Mais la fête n’est pas encore terminée ! Le lendemain, 13 octobre, en fin de journée, à nouveau, toute la population de Djenné sera massée sur les berges, pour assister à de nouvelles parades de pirogues. Dans le même temps, aux ports des quartiers de rimaïbé, les jeunes femmes danseront par groupes de six à dix, dans cette ambiance très retenue qui est celle de leurs danses. Il faut préciser ici que tous les quartiers de Djenné n’organisent pas la fête : par exemple, les quartiers d’Algasba et de Sorkotame chassent, mais ne fêtent pas, Farmantala chasse avec Samseye, alors que dans les quartiers de Samseye, Sankoré et Yoboucaïna, les rimaïbe sont seuls à fêter, Konofia ne fête guère, et les bozo fêtent à Djoboro (avec les rimaïbe) et à Seymani (seuls).

Enfin, le samedi, troisième jour, à nouveau, la fête reprendra. C’est ce jour là que les femmes et les jeunes filles se parent avec le plus de soin, les unes pour montrer comme elles sont bien entretenues par leurs maris, les autres pour se présenter sous leur meilleur jour à leurs prétendants. Ce troisième jour est en effet celui de pessal (le mot vient du terme " peser "), celui du choix de la plus belle. Les rimaïbe organisent un véritable concours, les femmes ayant désigné dans chaque quartier un homme comme juge. Les bozo s’amusent aussi ce jour-là, mais ils ne font pas le concours : ils ne le font plus, me dit-on, à cause des chamailleries qu’il créait entre leurs femmes ! Le concours a lieu en trois endroits : sur la placette à proximité de la maison de l’imam pour le quartier de Sankoré, devant le bâtiment de l’Energie du Mali pour la quartier de Djoboro, et près de la maison de Bokari Hama, chef des rimaïbe, pour le quartier de Yoboucaïna.

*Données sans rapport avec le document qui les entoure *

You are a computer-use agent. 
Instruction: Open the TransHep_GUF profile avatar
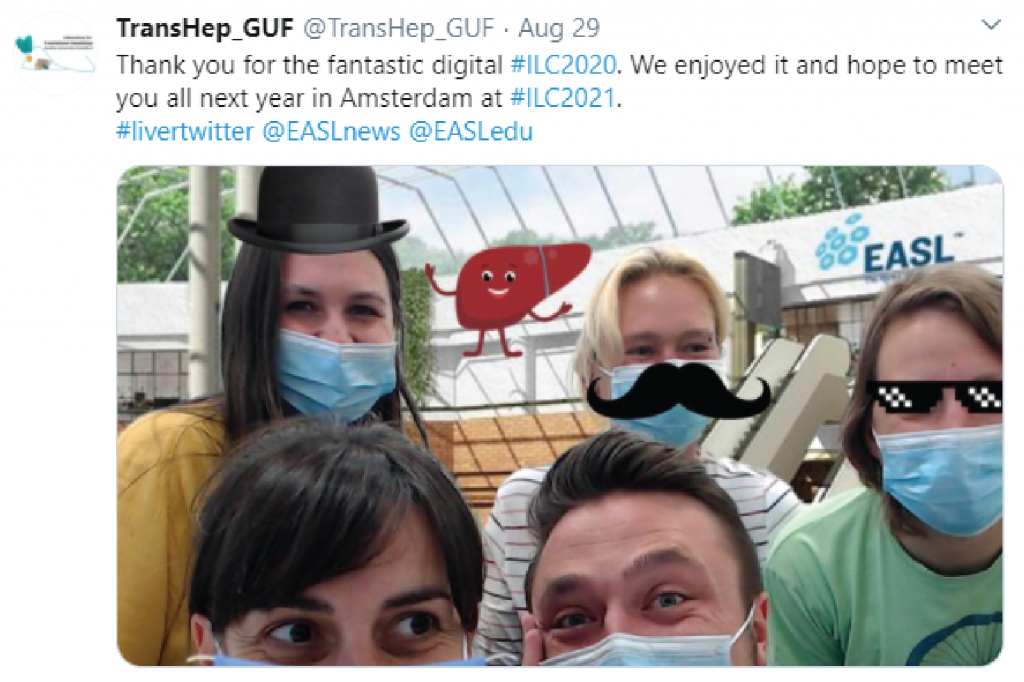click(56, 54)
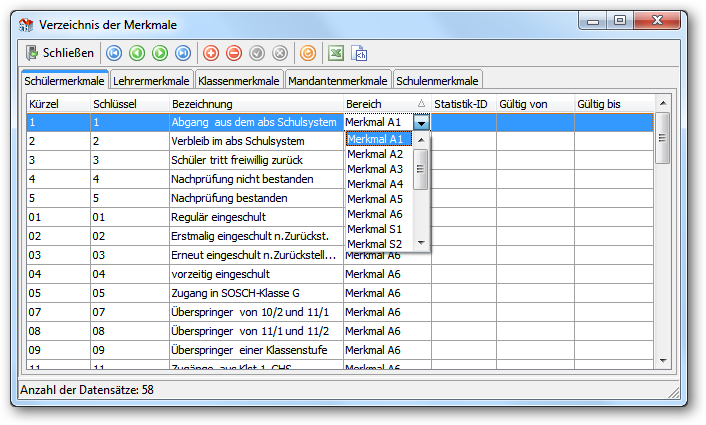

Mais de ce concours qui clôt le tabaye ho, je vous reparlerai l’an prochain ! Le sujet mérite qu’on y revienne ! J’y reviendrai, c’est sûr !

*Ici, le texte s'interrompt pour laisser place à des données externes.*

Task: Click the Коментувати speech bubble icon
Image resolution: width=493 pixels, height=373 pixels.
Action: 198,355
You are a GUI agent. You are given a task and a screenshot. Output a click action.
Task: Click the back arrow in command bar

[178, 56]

Joseph Brunet-Jailly et son guide en cette occasion, Hamma Cissé

 

Lancement du programme d’appui aux communes rurales

Du 20 au 23 octobre a eu lieu à Mopti le lancement de la phase opérationnelle de ce programme financé par le Fonds d’Equipement des Nations Unies (FENU) à hauteur de 7 milliards. Ce programme concerne les 107 communes de la région, et doit les aider à lutter contre la pauvreté, renforcer leurs capacités, appuyer les services et organisations communautaires de base. En particulier, des Centres de Conseil Communaux (CCC) vont être mis en place dans les 8 cercles avec l’assistance d’ONG ; à Djenné, c’est CARE International qui sera responsable du CCC.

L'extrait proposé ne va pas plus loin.